Q&A: Taping Board Meetings
Do shareholders have the right to record meetings and would the board have the legal right to prohibit the recording of meetings by adopting a rule against it, citing, for example, expectation of confidentiality?
—Camera Shy in Manhattan
“There exists no provision under the Business Corporation Law (BCL), or for that matter any other law which would obligate a board of directors to record board meetings. Similarly, there exists no such law or rule which would prohibit boards from recording meetings,” says Eric M. Goidel, Esq. of the law firm of Borah Goldstein Altschuler Nahins & Goidel, P.C. in New York. “Accordingly, each and every board of directors of a cooperative corporation are free to chart their own course. That being said, as an attorney representing many cooperatives’ boards of directors, I would recommend against any board of directors taping its meetings.

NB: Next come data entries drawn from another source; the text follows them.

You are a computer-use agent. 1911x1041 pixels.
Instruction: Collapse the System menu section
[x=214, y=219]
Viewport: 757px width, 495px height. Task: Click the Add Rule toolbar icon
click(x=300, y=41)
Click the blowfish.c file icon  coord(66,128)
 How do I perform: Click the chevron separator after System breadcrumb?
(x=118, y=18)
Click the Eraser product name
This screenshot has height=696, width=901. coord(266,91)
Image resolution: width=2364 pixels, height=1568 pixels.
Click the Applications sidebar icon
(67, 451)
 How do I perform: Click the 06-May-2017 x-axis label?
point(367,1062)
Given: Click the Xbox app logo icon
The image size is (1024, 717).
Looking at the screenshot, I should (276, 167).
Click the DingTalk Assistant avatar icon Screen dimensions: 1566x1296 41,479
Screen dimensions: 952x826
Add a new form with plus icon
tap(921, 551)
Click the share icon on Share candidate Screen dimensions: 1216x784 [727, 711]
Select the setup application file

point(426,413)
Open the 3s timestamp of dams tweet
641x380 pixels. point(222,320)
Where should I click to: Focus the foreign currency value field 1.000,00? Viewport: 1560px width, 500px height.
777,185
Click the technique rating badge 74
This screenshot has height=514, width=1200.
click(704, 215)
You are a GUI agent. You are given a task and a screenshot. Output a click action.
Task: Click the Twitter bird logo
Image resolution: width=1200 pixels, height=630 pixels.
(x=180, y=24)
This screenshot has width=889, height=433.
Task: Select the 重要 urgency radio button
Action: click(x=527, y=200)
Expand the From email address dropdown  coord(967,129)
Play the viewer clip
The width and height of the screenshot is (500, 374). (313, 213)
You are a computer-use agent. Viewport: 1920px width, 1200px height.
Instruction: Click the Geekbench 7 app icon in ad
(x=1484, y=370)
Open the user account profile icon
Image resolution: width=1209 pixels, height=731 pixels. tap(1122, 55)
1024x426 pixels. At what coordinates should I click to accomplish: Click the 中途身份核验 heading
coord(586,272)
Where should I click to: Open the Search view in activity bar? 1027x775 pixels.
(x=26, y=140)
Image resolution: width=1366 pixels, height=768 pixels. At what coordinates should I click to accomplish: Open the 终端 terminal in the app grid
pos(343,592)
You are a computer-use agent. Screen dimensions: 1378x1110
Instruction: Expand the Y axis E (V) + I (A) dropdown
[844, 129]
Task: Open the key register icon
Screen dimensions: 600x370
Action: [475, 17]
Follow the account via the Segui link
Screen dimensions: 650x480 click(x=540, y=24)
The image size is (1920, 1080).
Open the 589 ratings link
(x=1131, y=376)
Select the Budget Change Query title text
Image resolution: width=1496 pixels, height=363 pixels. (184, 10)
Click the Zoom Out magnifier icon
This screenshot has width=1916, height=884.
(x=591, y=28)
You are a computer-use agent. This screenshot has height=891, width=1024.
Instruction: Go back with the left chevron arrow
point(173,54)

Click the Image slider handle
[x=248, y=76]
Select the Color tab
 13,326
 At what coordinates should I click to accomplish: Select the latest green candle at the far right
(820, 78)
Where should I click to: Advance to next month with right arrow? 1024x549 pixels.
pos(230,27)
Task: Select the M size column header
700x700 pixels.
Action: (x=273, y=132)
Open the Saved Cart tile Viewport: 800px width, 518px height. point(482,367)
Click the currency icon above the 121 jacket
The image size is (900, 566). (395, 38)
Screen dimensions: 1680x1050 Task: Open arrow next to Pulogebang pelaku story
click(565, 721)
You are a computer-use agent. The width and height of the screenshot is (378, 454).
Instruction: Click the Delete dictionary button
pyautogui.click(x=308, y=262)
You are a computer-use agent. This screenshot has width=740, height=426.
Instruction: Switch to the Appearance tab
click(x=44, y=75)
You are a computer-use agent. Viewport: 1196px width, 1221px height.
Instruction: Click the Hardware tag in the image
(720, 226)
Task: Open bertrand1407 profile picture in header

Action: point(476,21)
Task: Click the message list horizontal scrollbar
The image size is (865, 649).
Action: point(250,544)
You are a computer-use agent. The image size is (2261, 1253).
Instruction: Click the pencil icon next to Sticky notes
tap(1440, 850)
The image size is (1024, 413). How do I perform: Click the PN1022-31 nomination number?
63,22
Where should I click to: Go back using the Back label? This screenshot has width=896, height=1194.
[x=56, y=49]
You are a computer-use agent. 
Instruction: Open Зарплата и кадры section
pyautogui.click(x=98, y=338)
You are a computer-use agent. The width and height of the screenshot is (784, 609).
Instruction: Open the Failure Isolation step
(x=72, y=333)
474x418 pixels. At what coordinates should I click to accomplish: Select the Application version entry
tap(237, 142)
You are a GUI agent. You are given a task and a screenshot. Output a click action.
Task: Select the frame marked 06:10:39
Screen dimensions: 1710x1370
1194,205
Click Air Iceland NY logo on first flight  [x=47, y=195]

“First, boards of directors are deliberative bodies and there is an expectation that there will be a fair and honest exchange of ideas and opinions, ultimately resulting in board action. While board action is sometimes the product of a unanimous vote, often times it is the product of the vote of a mere majority of those board members present at a meeting at which a quorum exists. Accordingly, in connection with any decision of a board, it is possible that one less than a majority present at the meeting may have their views overruled. To record the exchange between board members will in many cases have a chilling effect upon participation by board members, as board members may fear that their dissenting opinions will be made known to their fellow shareholders. They may further fear the prospect of more easily being made a party to any litigation over an issue.
“Secondly, while many portions of board meetings deal with innocuous issues, other portions do not. Often sensitive issues are raised about shareholders and discussions must be had concerning litigation matters. The board must respect the privacy of shareholders and must preserve a qualified privilege that exists when board members discuss litigation issues, which privilege will be waived if those discussions are made public. Since not all portions of the meeting are therefore ripe for possible recording, it then becomes a slippery slope for a board of directors which now has adopted a policy of recording meetings to determine what portions of a meeting will not be recorded. That decision in and of itself may buttress claims of a plaintiff in a litigation that something untoward may have occurred during the unrecorded portion of a board meeting. Accordingly, it is far better to err on the side of not recording meetings and hopefully rely upon the ability of the secretary or recording secretary to take good notes, as well as the ability of the board of directors to modify incorrect minutes before they are approved at the next board meeting.”